The type of connection can affect the stability of the implant-prosthesis interface [12]. The Branemark system was characterized by external hexagon connection; this configuration has some weakness because of limited height; it is not efficient when the off-axis load is applied to resist micromovements [33]. However, this configuration may become a privilege during impression as it allows easier removal of the tray. In internal connection, the impression coping has an intimate fit within the implant which may make removal of the impression more difficult and may generate a higher degree of distortion. Based on the results of the current study in the conventional impression group, external connection implants showed less distortion than the internal one. As in digital impression, removing the impression is not an issue, and the type of connection does not influence the accuracy. In confirmation with our result, Papaspyridakos et al. [12, 23] reported that the type of connection influenced the accuracy at implant-level impression.

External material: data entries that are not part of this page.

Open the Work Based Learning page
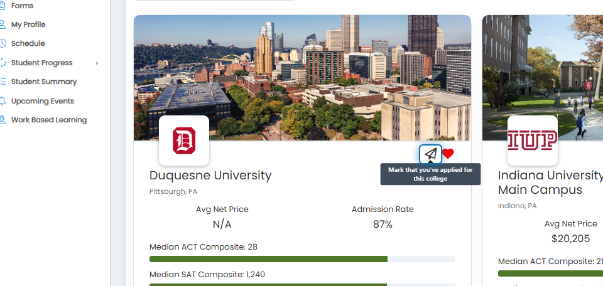 [49, 120]
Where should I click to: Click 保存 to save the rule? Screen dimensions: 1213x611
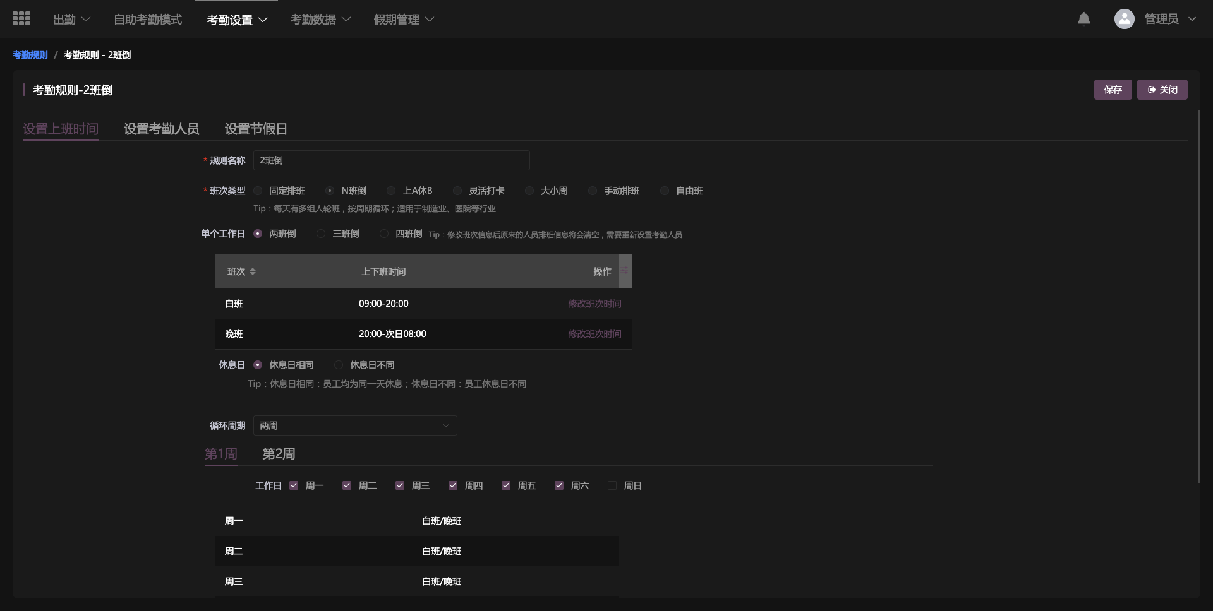(x=1113, y=90)
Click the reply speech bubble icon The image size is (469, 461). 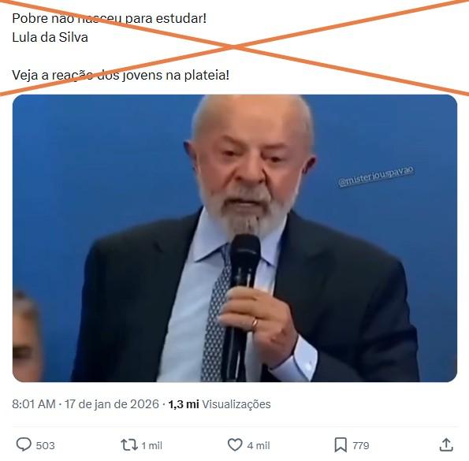(x=24, y=444)
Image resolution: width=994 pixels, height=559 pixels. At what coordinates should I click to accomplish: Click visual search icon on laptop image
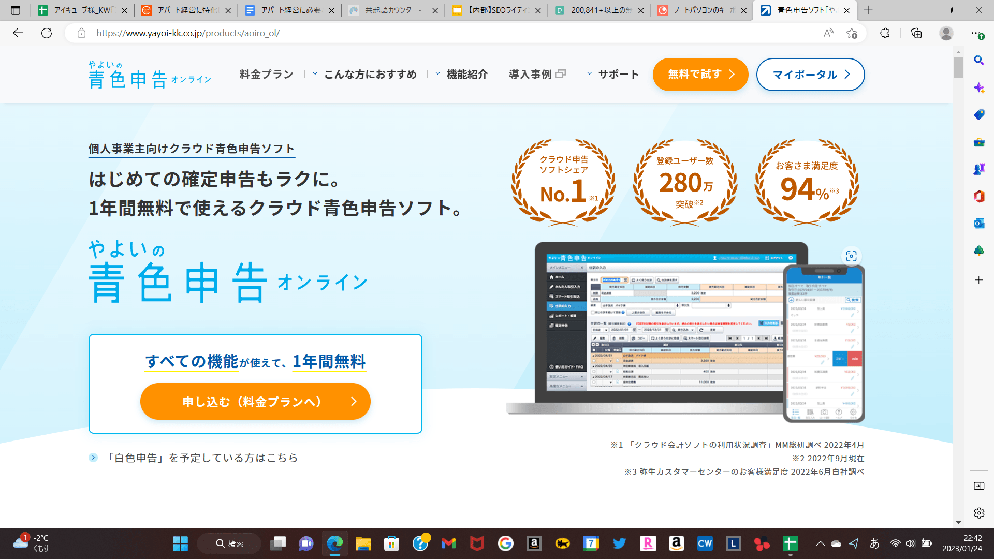point(851,256)
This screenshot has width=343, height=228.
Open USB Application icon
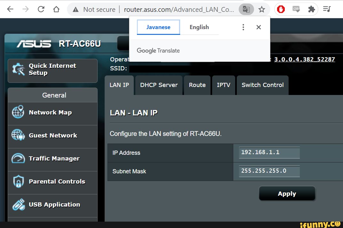(18, 205)
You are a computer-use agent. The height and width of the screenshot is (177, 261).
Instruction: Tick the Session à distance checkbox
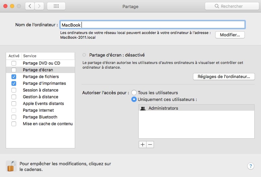14,90
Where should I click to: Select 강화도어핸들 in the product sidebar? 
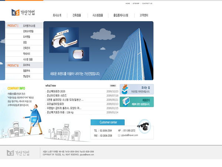28,32
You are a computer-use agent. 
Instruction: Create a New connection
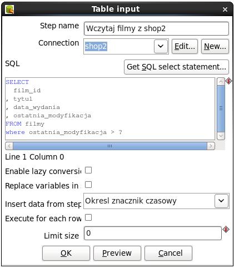(x=215, y=46)
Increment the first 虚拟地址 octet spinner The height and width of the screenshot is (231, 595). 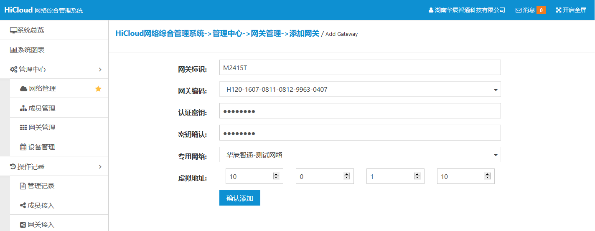tap(276, 174)
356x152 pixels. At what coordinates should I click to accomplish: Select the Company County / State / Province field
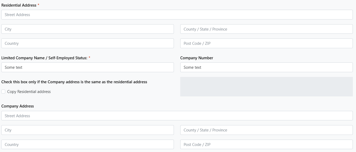266,130
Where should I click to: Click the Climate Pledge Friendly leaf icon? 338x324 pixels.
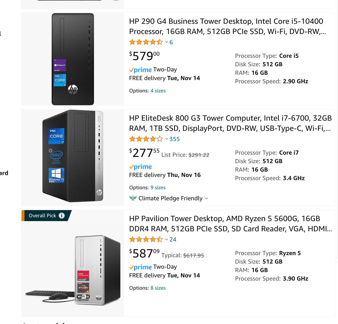tap(133, 198)
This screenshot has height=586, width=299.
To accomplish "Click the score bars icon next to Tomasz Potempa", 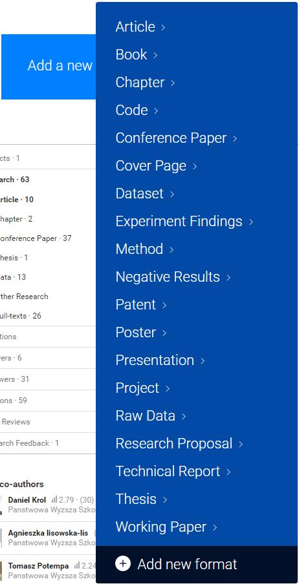I will pyautogui.click(x=77, y=565).
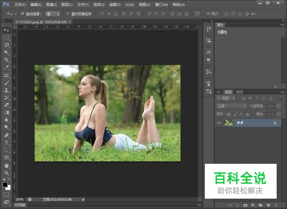This screenshot has height=209, width=287.
Task: Hide the 背景 layer using eye icon
Action: [219, 123]
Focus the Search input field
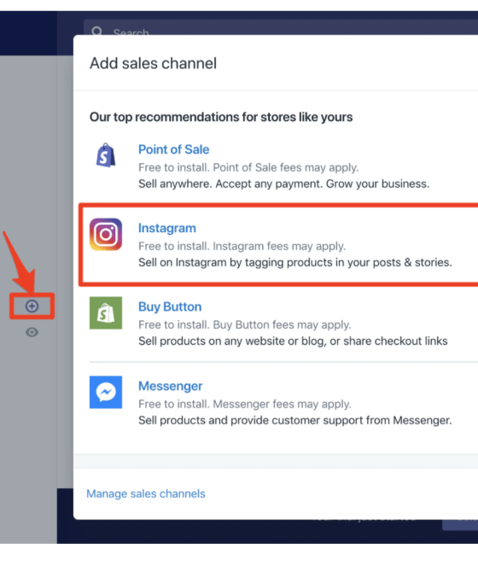 (281, 27)
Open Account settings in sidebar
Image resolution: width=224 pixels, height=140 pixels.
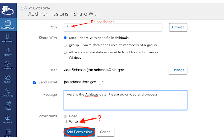point(8,119)
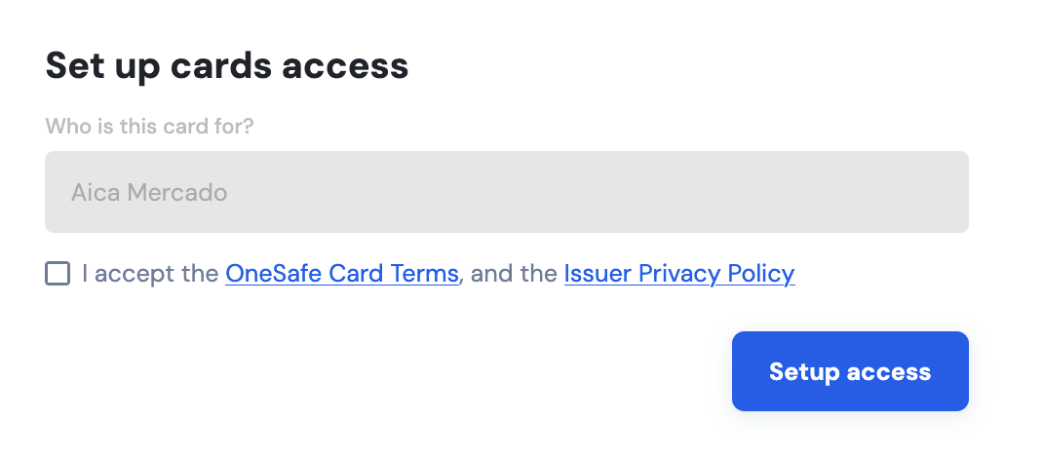1043x458 pixels.
Task: Submit the form with the blue Setup access button
Action: 850,371
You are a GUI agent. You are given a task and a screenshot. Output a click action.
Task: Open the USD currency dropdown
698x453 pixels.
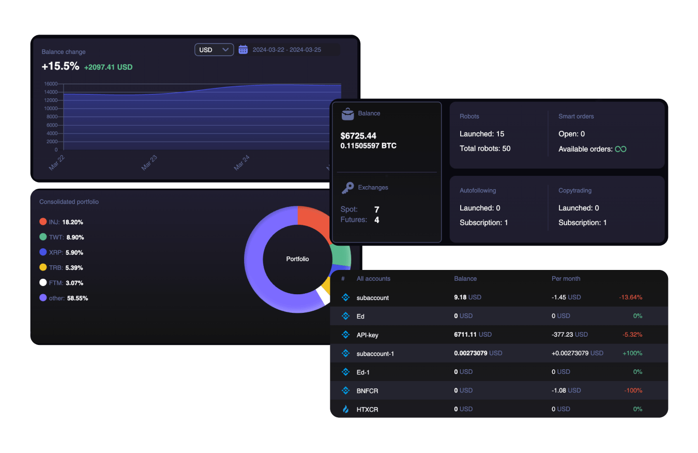click(214, 50)
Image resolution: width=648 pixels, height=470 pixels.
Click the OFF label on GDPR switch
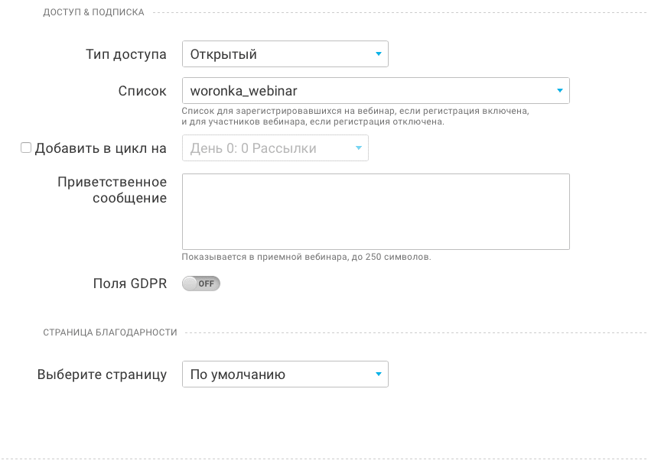point(207,284)
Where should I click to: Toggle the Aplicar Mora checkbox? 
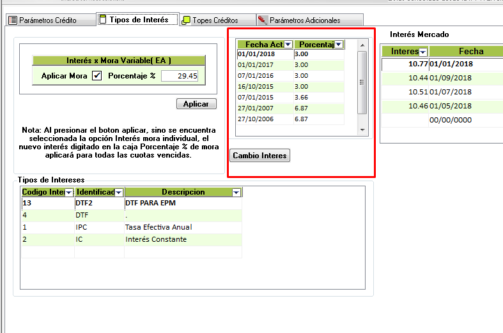(x=97, y=76)
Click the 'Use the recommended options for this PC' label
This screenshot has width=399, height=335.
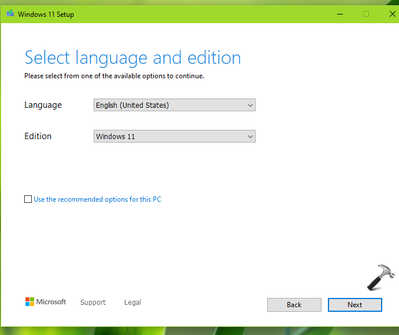pos(97,199)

Different IOSs were used in studies, and it has been shown that the accuracy of scanners differs from each other, either for tooth or implant impression [26, 34]. In a study by Vandeweghe et al. [35], four different IOSs were used to get the impression of an edentulous model of the mandible with six implants (Lava COS, 3M, CEREC Ominicam, and Trios 3Shape). Based on the results of this study, the 3M True Definition and Trios scanner demonstrated the highest accuracy. However, the Lava COS was found to be not suitable for taking implant impressions for a cross-arch bridge in the edentulous jaw. This study did not have any conventional group as a control. In our study, Trios scanner had been used which uses the confocal optical imaging technology to generate digital point cloud surfaces.

Regarding the methodology of accuracy measurement, several methods have been employed including the coordinate-measuring machine, traveling microscope, computerized tomography, and optical scanning and digitization. Using digital scanners and the corresponding software represents an efficient method [5]. An industrial metrology 3D scanner (ATOS) with a precision of 4 microns was used in our study. Using the “best-fit algorithm” for superimposing the point cloud is a reliable technique [36].

A limitation of this study is lack of a gauge block for precisely defining the direction of x-, y-, and z-axes though the cylindrical index at the middle of the palate which can play somehow the same role. Moreover, measuring the accuracy of conventional impression and digital impression with two different methods could result in some error related to different precisions of each method. Correlating findings of this in vitro study to clinical situation should be done with caution as there are contributing factors in the oral environment including tissue undercuts, saliva, and limited access during scanning and restricted direction for tray removal.

5. Conclusion

With the limitations of this study, the following can be concluded:(1)Digital impression is better than the direct technique in the edentulous arch with straight and tilted implants, and both of them are more accurate than the indirect technique.(2)Type of connection does not have any effect on accuracy when a digital workflow was applied.(3)Precision of implant position also is not affected by the angulation of implants in the digital impression group.

Data Availability

The data used to support the findings of this study were supplied by Marzieh Alikhasi under license and so cannot be made freely available. Requests for access to these data should be made to Marzieh Alikhasi ([email protected]).

Conflicts of Interest

The authors declare that they have no conflicts of interest.

Acknowledgments

The authors wish to thank Fadak Sanat Company for their cooperation in scanning with ATOS Core 80, GOM. This study was funded and supported by the Dental Research Center, Dentistry Research Institute, Tehran University of Medical Sciences under Grant no. 94-03-104-29757.